Rock chalk, Big Dance. Except for Kansas strangely enough.
For more than 130 years, Kansas University fans, and scientists, have been serenading opposing teams with “Rock chalk, Jayhawk, KU!” The chant, which apparently began as a way for a chemistry professor to fire up his student club (!), has become the college basketball equivalent of former Celtics coach Red Auerbach’s victory cigar.

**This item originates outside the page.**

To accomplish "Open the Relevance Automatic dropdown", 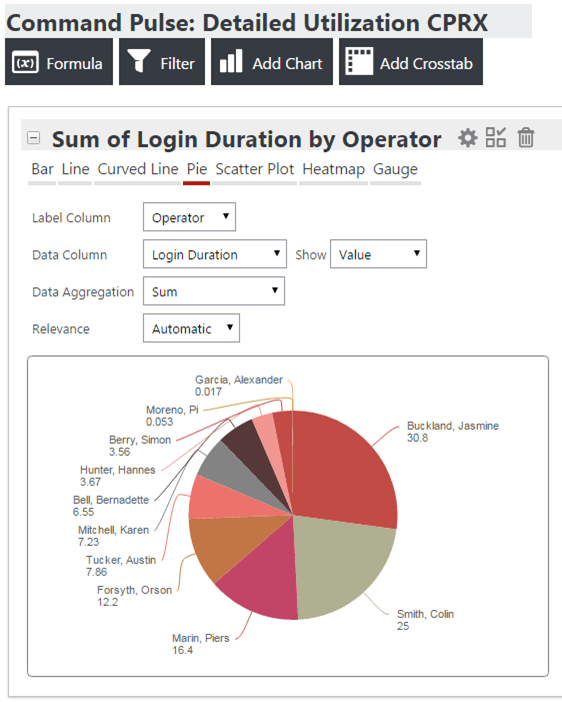I will point(192,328).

Jayhawk basketball fans often bust out the chant before games, but it sounds best when it rises up at the exact time a victory in a given game has been assured. And given that Kansas had won at least a portion of something like the last 14 Big 12 regular season men’s basketball championships before this past season, the fans have had the chance to bust out “Rock chalk” etc. at home game after home game just about forever.
It has been reported that Jayhawks fans also utilize it at football games, but considering that Kansas football is arguably the worst Division I FBS program in the country, those reports seem fanciful.
In a happy coincidence for Kansas fans, the word “chalk” has also long been slang for a favorite in a sporting endeavor. Fans can probably guess why, given that for a long time betting parlors used chalkboards to give bettors the info they needed.
After the opening weekend, this year’s Big Dance is most notable for the fact that the chalk has dominated. All but a pair of No. 4 seeds (one of which, wackily enough, was Kansas) advanced to the Sweet 16. Borrrrrring.
Then again, the eternal Big Dance paradox is that TV ratings are apparently better when the traditional powers (Duke, Kentucky, etc.) advance. You would think the majority of college basketball fans would be most excited about the Cinderellas, but that apparently doesn’t translate into eyeballs on TV screens.
I blame the Red States.
Anyway, the other remarkable thing about the way this tournament played out over the last four days is that if one tip-in hadn’t rolled out, it would have had a completely different feel. I refer, of course. to Aubrey Dawkins’ last-second tip-in try for Central Florida against Duke Sunday night when the Knights were on the verge of by far the biggest upset in the tournament so far.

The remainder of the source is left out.